As the December 2025 switch-off deadline approaches, there will be more pressure on service providers, field engineers, comms vendors, and everyone within the telecoms supply network to facilitate that change.

Last-Minute Switching May Lead to Downtime and Delays

Due to the sheer effort required to migrate 20 million PSTN lines to digital, service bottlenecks are inevitable. For businesses who are delaying their transition, this means costly unplanned downtime is almost certain.

Downtime may have several causes, including:

  • Failing to engage with a digital communications provider and not having a transition plan
  • Not having a replacement for your legacy system when your PSTN contract ends
  • Bottlenecks to services throughout the supply chain
  • “Brownouts” that restrict internet bandwidth to 2mbps to force organisations to migrate

The True Cost of Downtime

Unplanned downtime is more than an inconvenience; it’s a significant drain on resources and a substantial cost.

Across sectors, Forbes reports that the average cost of downtime is over $5,000 per minute. Even short breaks in operation pose a costly risk for companies.

Historically, downtime has cost larger organisations staggering sums of money in very short spans of time. In 2015, a 12-hour outage of Apple’s App store cost the company $25 million.

Four years later, in 2019, Facebook lost $90 million due to an unplanned outage that lasted 14 hours—and saw its stock price fall by 2%.

And in 2023, an AWS downtime of several hours may have cost more than $150 million based on similar outages in 2017.

Compounding Factors Bump Up the Cost of Being Down

Unplanned downtime can cost a company money in many ways.

For example, productivity is lost if employees can’t provide services or factories can’t create goods. This obviously impacts revenue, and it means a portion of an organisation’s marketing budget is wasted, because the money spent to lead customers to a product is actually leading them nowhere.
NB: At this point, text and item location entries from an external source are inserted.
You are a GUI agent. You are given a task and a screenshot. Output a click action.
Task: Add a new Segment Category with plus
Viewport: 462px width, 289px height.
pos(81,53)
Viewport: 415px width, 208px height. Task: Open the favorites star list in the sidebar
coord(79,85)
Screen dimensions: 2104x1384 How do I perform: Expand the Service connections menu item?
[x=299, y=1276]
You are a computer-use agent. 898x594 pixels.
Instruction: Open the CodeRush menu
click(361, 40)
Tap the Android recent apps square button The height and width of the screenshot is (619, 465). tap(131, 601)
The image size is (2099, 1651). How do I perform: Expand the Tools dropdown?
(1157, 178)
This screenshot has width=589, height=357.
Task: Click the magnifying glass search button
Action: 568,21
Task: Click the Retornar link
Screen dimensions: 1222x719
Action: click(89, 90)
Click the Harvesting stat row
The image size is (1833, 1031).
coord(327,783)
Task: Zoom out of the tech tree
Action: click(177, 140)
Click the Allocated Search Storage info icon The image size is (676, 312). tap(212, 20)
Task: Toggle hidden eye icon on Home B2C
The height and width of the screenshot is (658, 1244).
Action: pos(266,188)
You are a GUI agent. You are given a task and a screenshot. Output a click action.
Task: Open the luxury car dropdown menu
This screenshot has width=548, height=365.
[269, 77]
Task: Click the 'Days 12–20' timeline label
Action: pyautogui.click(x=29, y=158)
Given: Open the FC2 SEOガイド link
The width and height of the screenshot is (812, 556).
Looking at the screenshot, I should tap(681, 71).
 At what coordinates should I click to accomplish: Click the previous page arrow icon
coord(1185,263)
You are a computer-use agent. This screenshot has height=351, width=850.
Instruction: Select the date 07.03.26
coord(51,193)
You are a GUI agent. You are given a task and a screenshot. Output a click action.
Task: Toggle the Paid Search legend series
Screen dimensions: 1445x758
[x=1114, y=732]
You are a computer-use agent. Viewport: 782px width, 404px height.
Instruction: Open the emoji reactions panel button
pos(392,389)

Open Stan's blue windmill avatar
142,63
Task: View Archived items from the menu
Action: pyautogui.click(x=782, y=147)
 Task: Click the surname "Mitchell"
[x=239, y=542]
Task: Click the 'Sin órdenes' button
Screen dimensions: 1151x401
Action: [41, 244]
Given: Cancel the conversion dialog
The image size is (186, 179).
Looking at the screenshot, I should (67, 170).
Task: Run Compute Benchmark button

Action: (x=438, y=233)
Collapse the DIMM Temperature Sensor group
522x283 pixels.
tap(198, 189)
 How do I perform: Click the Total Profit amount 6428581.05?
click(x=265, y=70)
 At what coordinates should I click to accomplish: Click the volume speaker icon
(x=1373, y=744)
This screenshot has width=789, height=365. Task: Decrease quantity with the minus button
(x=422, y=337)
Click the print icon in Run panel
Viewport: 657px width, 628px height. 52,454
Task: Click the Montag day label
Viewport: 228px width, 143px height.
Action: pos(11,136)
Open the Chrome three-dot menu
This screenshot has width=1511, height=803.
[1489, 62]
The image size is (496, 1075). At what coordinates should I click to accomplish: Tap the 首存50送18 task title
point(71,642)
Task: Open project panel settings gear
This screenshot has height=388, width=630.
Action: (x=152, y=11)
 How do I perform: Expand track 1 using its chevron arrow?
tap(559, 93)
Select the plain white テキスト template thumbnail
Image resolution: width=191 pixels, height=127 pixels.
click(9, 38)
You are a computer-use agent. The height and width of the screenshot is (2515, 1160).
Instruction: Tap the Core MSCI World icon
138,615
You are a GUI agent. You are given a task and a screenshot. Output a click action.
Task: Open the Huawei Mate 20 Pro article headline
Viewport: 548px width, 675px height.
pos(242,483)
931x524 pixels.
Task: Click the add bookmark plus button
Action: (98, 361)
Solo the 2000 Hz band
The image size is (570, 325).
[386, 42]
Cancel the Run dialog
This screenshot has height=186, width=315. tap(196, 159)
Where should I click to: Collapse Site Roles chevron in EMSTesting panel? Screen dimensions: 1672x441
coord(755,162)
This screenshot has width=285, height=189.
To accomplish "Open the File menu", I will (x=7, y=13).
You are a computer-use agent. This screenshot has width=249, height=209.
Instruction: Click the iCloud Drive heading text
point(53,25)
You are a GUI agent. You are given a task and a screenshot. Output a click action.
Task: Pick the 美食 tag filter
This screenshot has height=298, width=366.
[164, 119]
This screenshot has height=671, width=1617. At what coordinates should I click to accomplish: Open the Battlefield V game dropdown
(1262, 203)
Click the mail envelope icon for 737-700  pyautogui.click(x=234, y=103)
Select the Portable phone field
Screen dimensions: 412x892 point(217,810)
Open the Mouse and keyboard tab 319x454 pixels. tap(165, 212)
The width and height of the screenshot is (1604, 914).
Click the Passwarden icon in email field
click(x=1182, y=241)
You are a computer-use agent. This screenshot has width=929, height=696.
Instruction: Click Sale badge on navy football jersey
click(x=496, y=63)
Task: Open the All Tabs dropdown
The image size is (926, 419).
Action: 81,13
If businesses operate in heavily regulated industries (or are required to have specific service level agreements), then downtime will bring in fines and charges too.

Worse Than “Run to Fail” Is Failing to Plan

In manufacturing, many companies use a costly and inefficient method of resource planning called “run to fail” or “run to failure”. This is where assets on a production line aren’t replaced until they fail.

Organisations cannot implement a run to fail method when it comes to their telecoms systems, however. They are critical assets that are necessary for the business to function properly.

Without them, things won’t operate. These potential bottlenecks to services will exacerbate the issue by prolonging potential downtimes.

Organisations have to have a different strategy, and they must begin their transition planning now. Research shows that only 15% of SMEs have a formalised plan in place, and only 20% of large organisations do.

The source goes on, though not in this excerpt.